Dahmer’s widow, Ellie, and several relatives received a standing ovation in the state Senate. Sunday is the anniversary of the attack on Dahmer, who defied the white segregationist power structure by registering black voters in the 1960s.

“I’m proud to be a citizen of the proud state of Mississippi,” Ellie Dahmer said in brief speech. She later fought tears as legislators lined up to hug her and shake her hand.

The ceremony is the latest in a long effort by Mississippi officials to recognize the troubled racial history of a state that still displays the Confederate battle emblem on its flag.

A jury in 1998 convicted one-time Klan leader Sam Bowers of murder and arson in the Dahmer case. Bowers received a life sentence and died in prison in 2006.

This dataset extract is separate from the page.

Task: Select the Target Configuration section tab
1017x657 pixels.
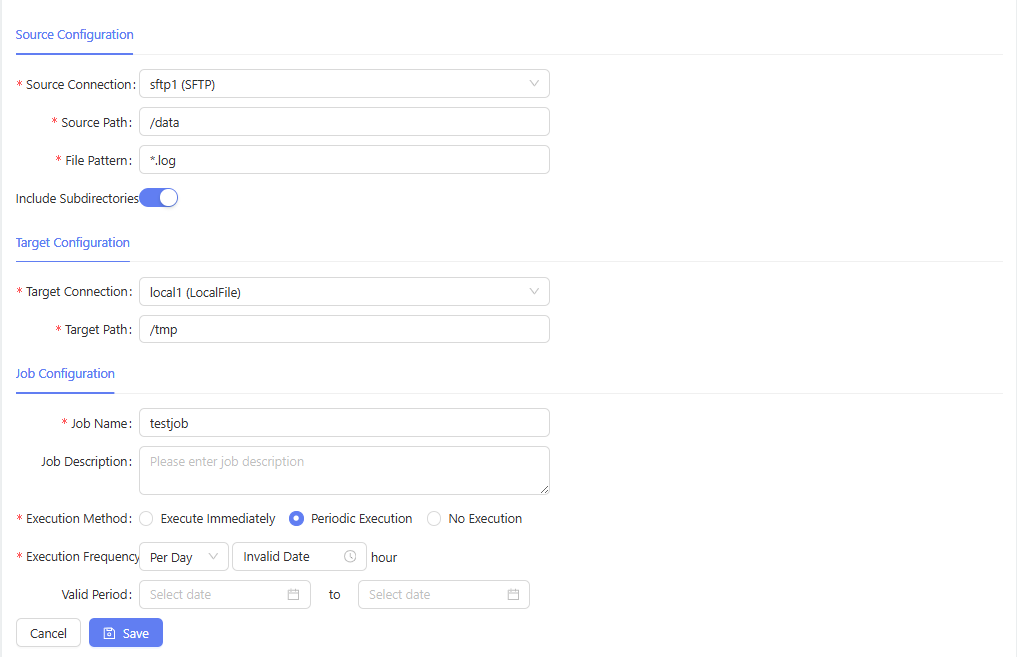Action: point(72,243)
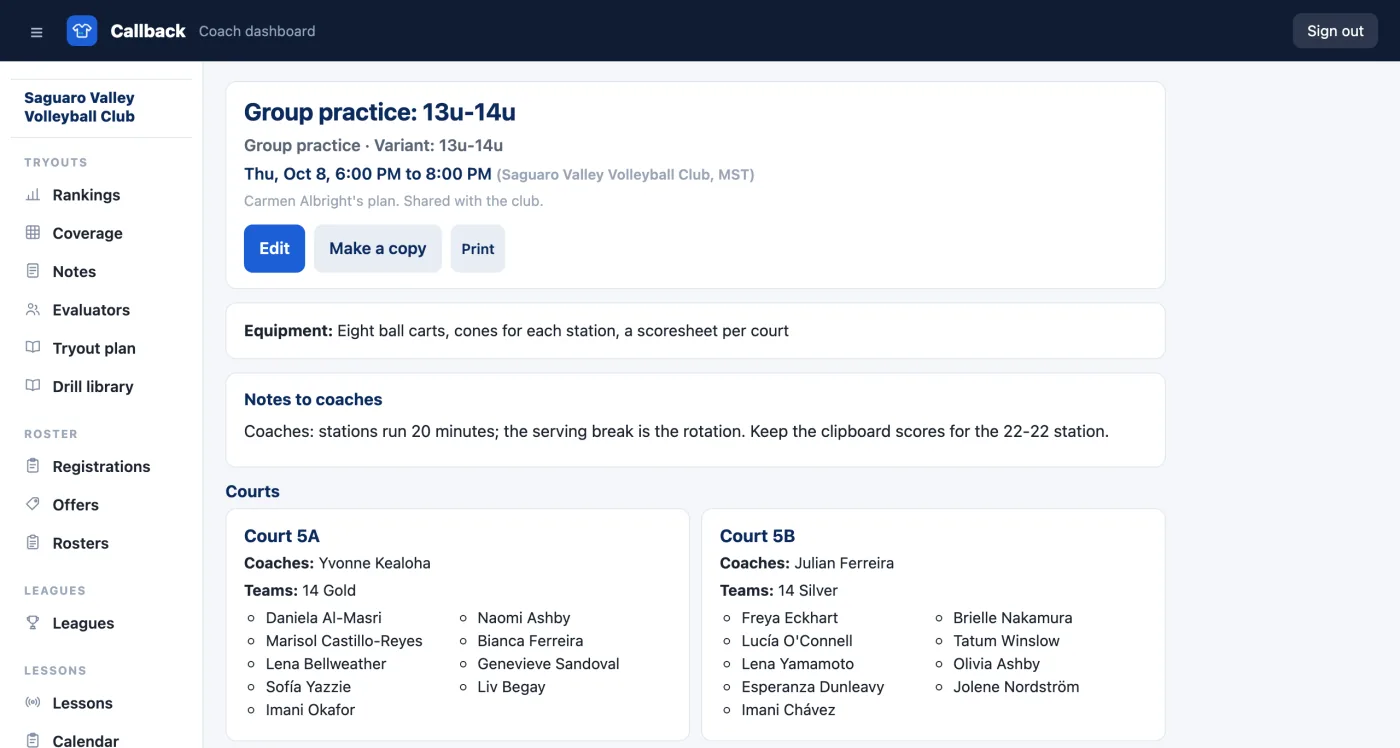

Democrat John Horhn — one of 13 black senators in the 52-member chamber — said Dahmer tried to register to vote in 1949, but his application was rejected by Luther Cox, a local clerk who was a known segregationist.

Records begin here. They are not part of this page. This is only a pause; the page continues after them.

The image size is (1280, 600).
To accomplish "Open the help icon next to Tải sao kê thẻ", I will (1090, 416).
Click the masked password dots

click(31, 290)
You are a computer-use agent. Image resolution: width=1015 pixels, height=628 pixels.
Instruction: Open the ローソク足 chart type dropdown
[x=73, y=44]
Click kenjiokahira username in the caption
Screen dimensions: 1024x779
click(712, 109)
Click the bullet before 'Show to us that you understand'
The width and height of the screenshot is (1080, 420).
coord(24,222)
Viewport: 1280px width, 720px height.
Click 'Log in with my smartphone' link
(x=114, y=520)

“Cox would only authorize a registration of an African-American if they could answer this question: ‘How many bubbles are in a bar of soap?'” Horhn said.

Dahmer was a farmer and shop owner and served as president of the county NAACP. His family’s home was a haven for young civil rights workers who were challenging state-sponsored racial oppression, and he became a Klan target in January 1966 when he went on the radio and announced he would pay the poll tax for people who couldn’t afford it.

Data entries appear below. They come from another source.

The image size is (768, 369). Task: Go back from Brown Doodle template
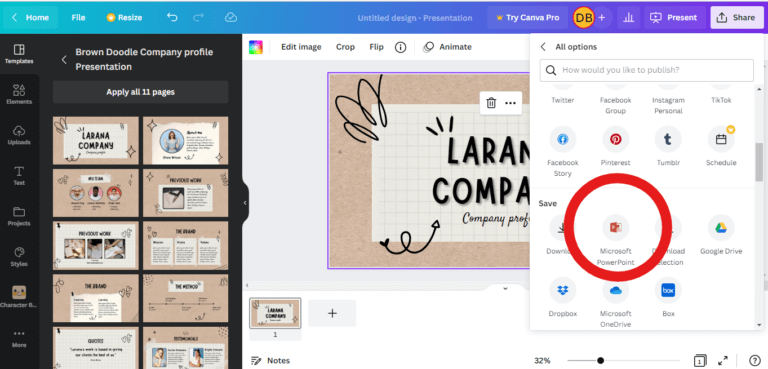coord(64,59)
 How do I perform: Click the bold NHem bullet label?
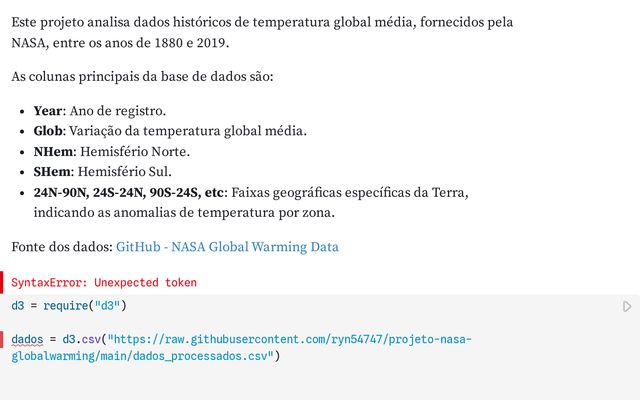(x=53, y=152)
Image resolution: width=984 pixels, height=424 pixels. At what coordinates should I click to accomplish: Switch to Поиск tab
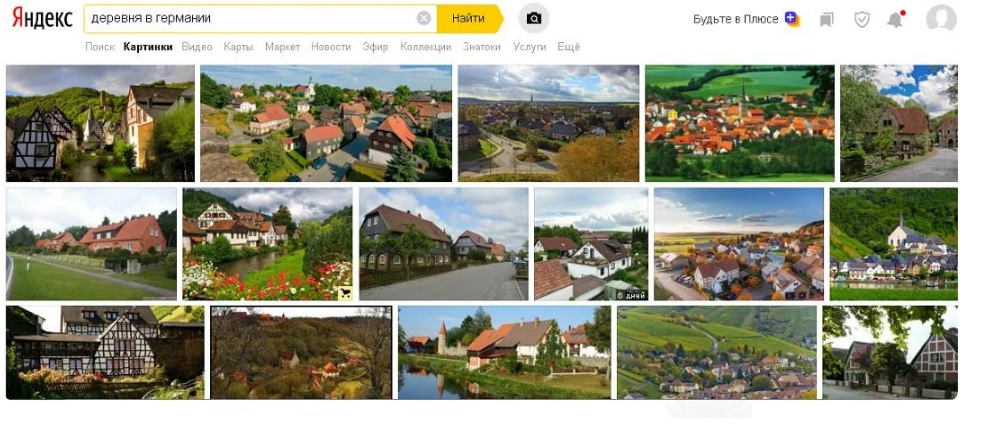tap(100, 47)
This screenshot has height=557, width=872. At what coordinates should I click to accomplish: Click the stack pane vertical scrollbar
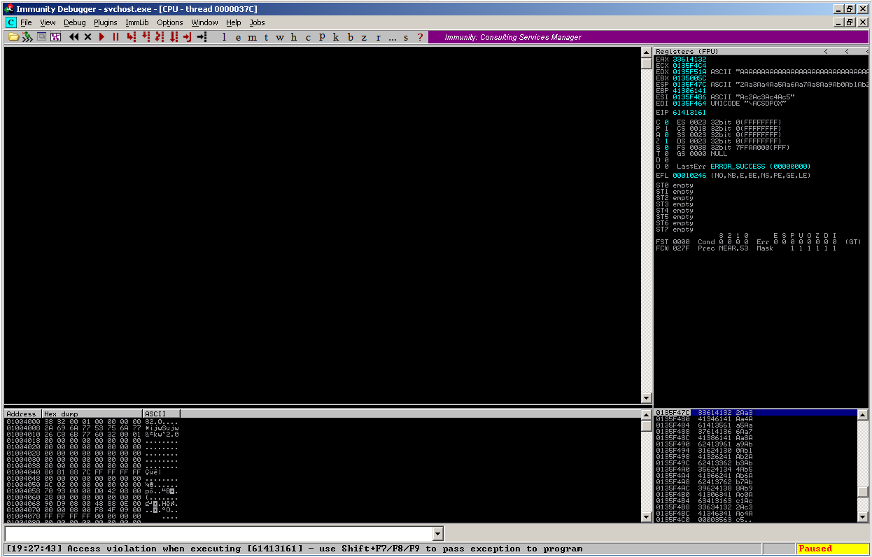point(862,460)
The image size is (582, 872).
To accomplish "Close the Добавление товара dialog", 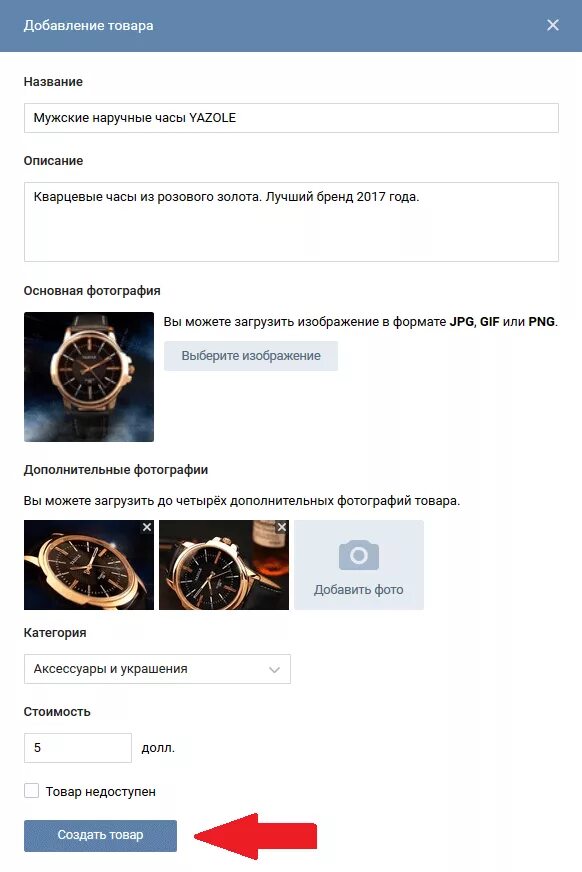I will tap(553, 25).
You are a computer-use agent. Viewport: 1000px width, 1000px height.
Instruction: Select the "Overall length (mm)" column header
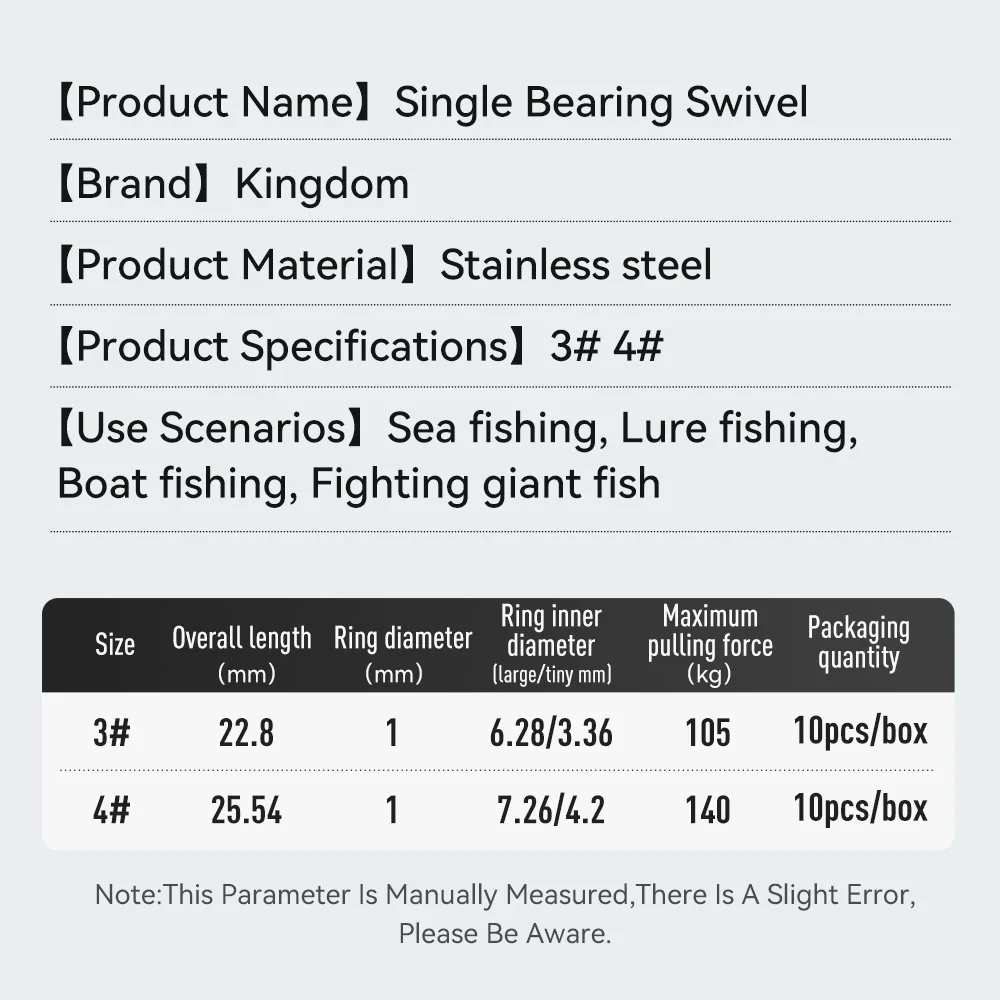click(x=242, y=654)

His son Dennis Dahmer was 12 when his family’s home was firebombed, and he said Friday that he vividly recalls the attack. The younger Dahmer, who now lives in Baton Rouge, Louisiana, implored Mississippi lawmakers to move beyond symbolic gestures.

“Mississippi is a state that’s composed of a lot of different people, different backgrounds, different economic backgrounds, political thoughts,” Dennis Dahmer said. “And the only thing I would ask you is to have some sensitivity to that as you go about your business.”

In a brief interview outside the Senate chamber, Dennis Dahmer said he’s concerned about new barriers to voting rights and “the resistance to affordable health care.” Mississippi is one of the poorest states in the nation, and Republican leaders have rejected the option to expand Medicaid under the health overhaul that President Barack Obama signed into law. The state also enacted a law four years ago requiring voters to show government-issued identification at the polls.

During the ceremony, Horhn read a letter to the Dahmer family from Obama: “With hearts full of courage and love, citizens like Vernon lived their lives in defense of equality and justice and endeavored to make our nation truer to itself.”